--- SOURCE DATA Enclosed Below ---

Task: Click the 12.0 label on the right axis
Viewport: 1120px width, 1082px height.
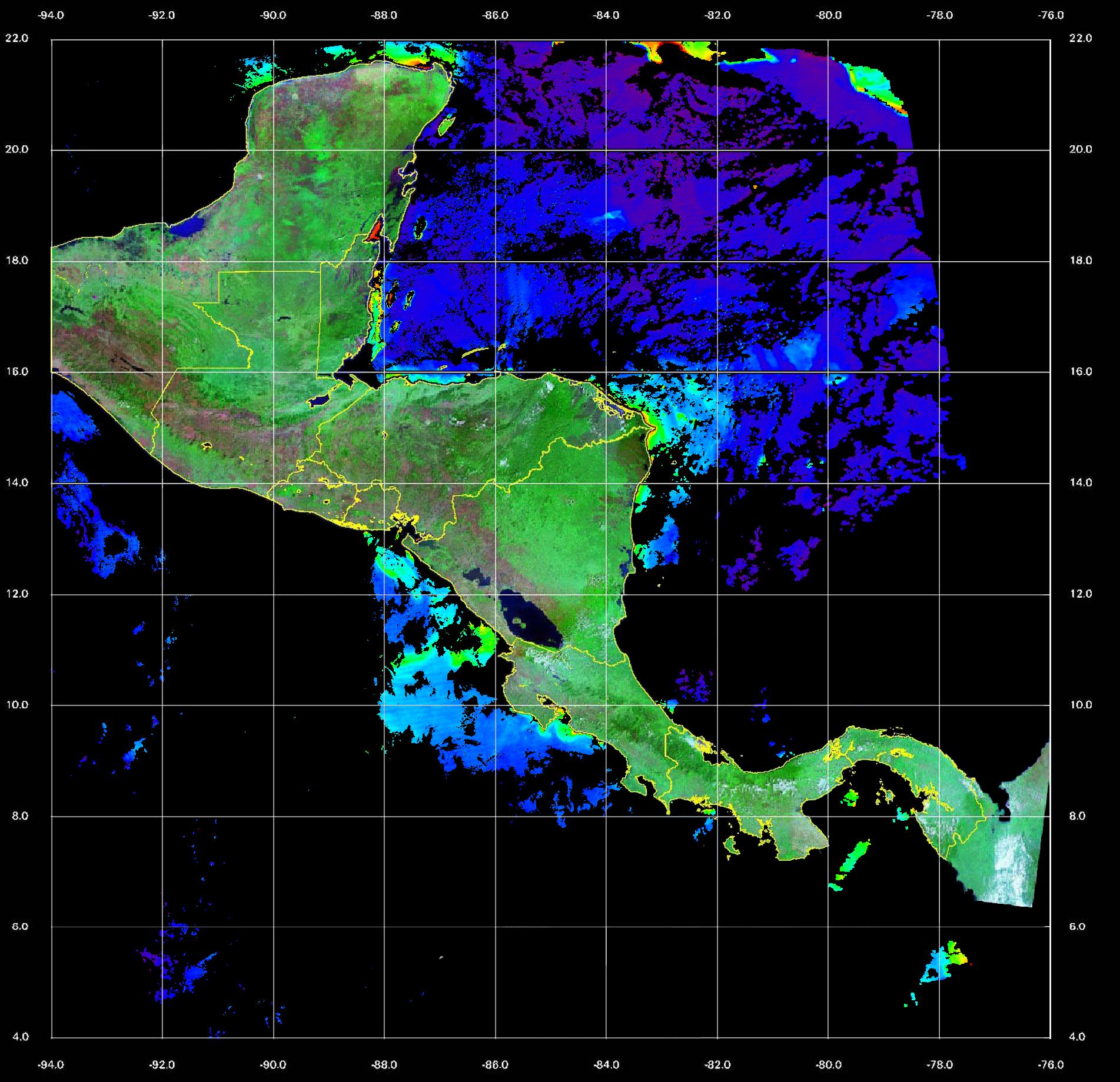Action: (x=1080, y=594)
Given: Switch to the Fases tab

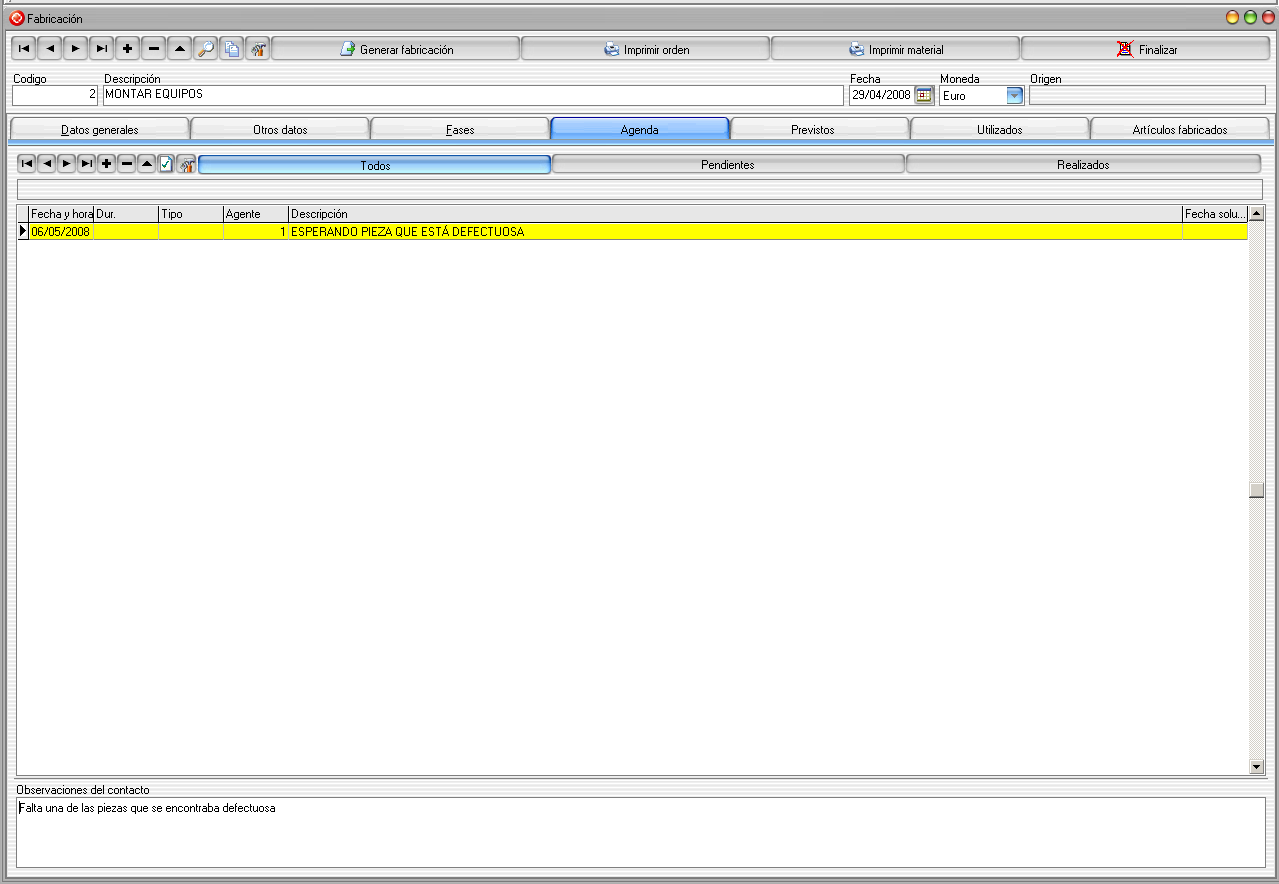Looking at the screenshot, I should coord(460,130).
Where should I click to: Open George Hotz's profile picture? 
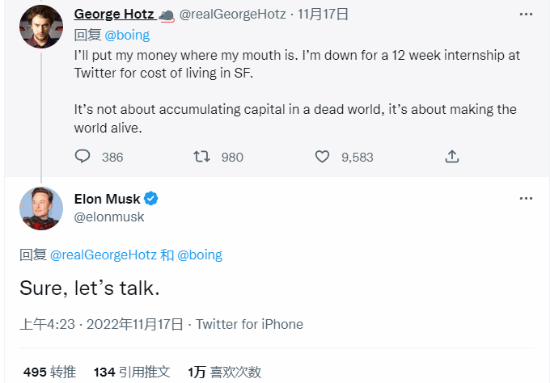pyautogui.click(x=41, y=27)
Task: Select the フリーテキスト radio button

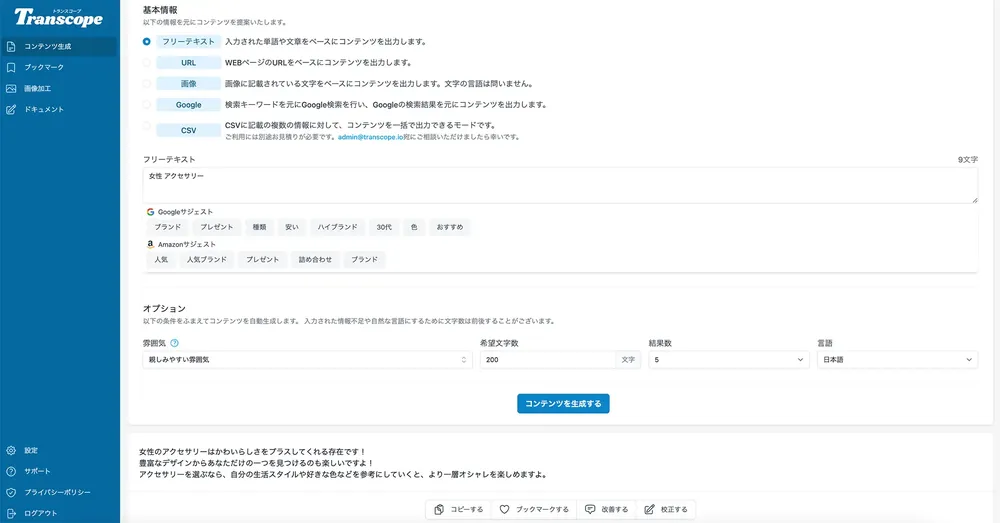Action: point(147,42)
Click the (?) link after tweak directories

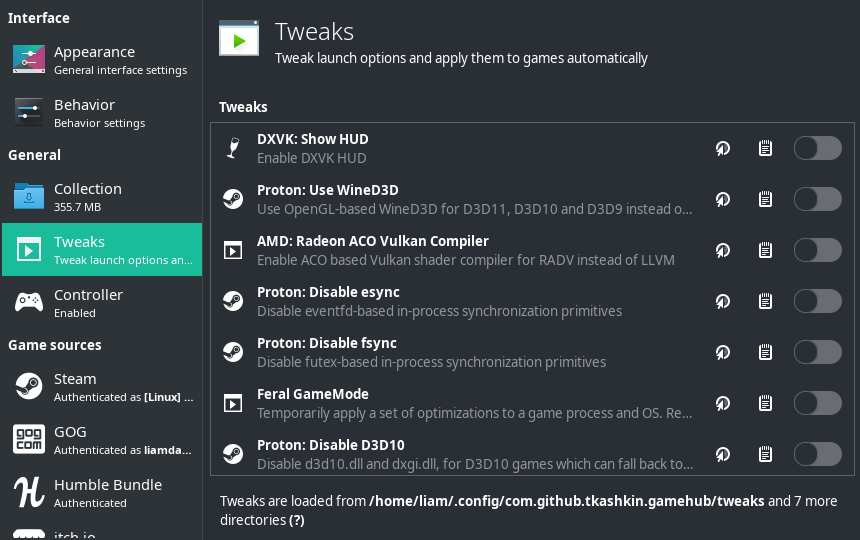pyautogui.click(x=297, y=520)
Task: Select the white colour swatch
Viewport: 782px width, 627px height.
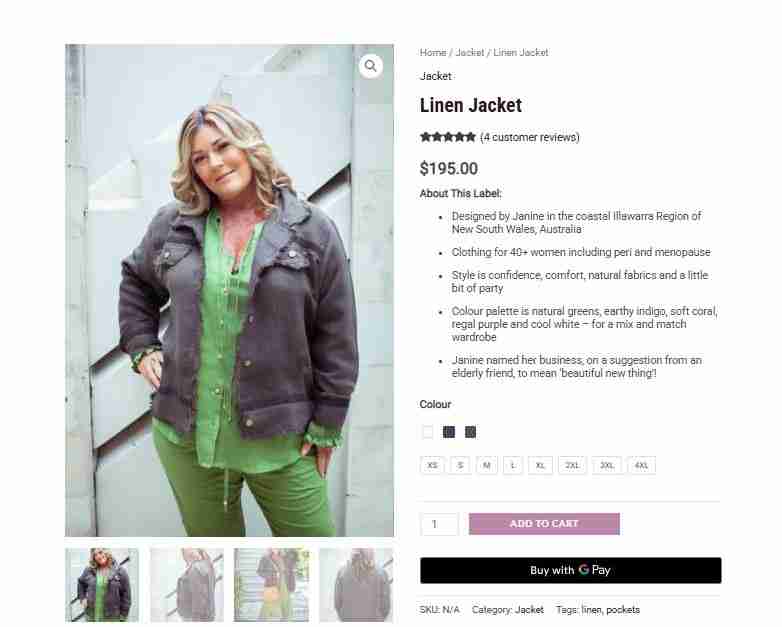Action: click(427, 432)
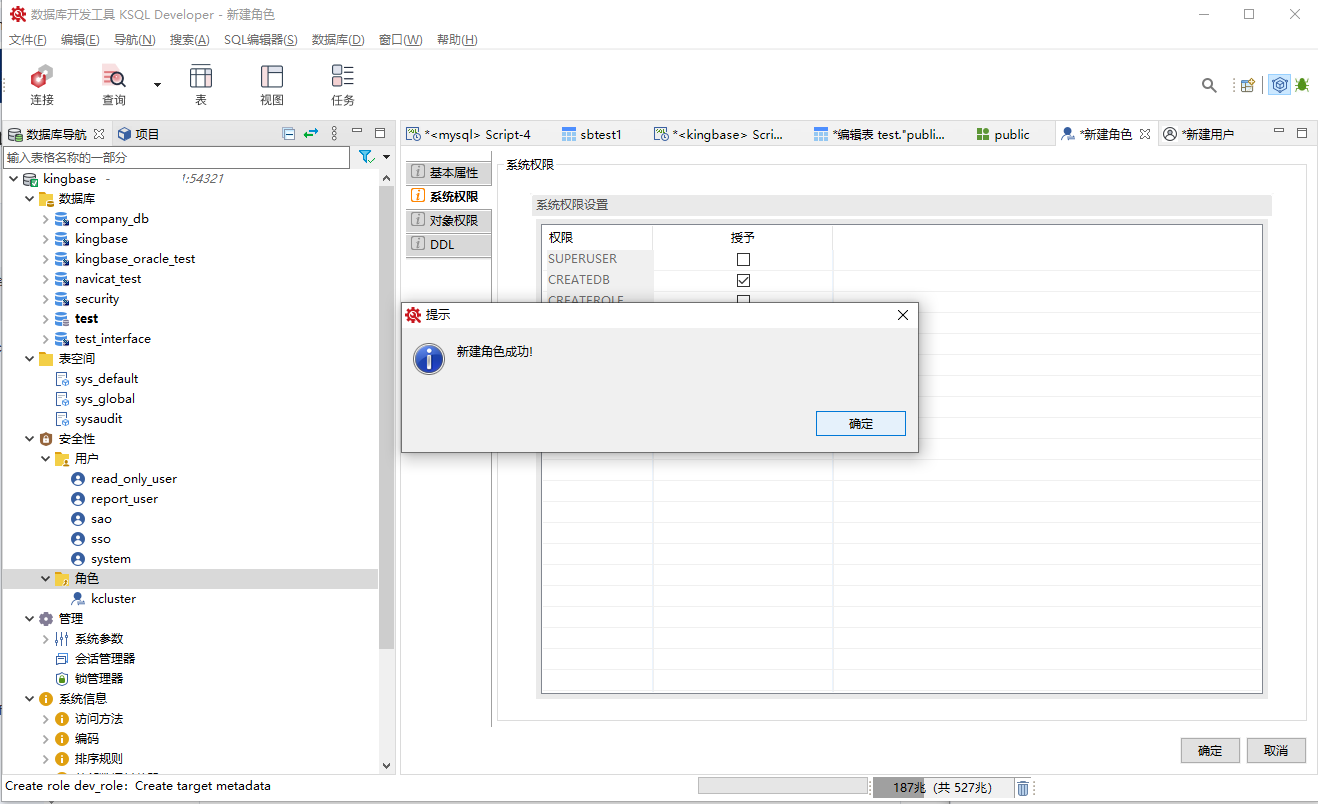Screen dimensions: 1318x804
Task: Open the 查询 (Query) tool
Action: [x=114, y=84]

--- End of Enclosed SOURCE DATA ---

_WHAT YOU SHOULD DO_
What the answer needs is every line from the one with "Task: Select the フリーテキスト radio button" through the last line of the data, reproduced word for word and with pictures omitted.

_RESPONSE_
Task: Select the フリーテキスト radio button

Action: point(147,42)
Click the (?) link after tweak directories

pyautogui.click(x=297, y=520)
Task: Select the white colour swatch
Viewport: 782px width, 627px height.
Action: click(427, 432)
Screen dimensions: 1318x804
Task: Open the 查询 (Query) tool
Action: [x=114, y=84]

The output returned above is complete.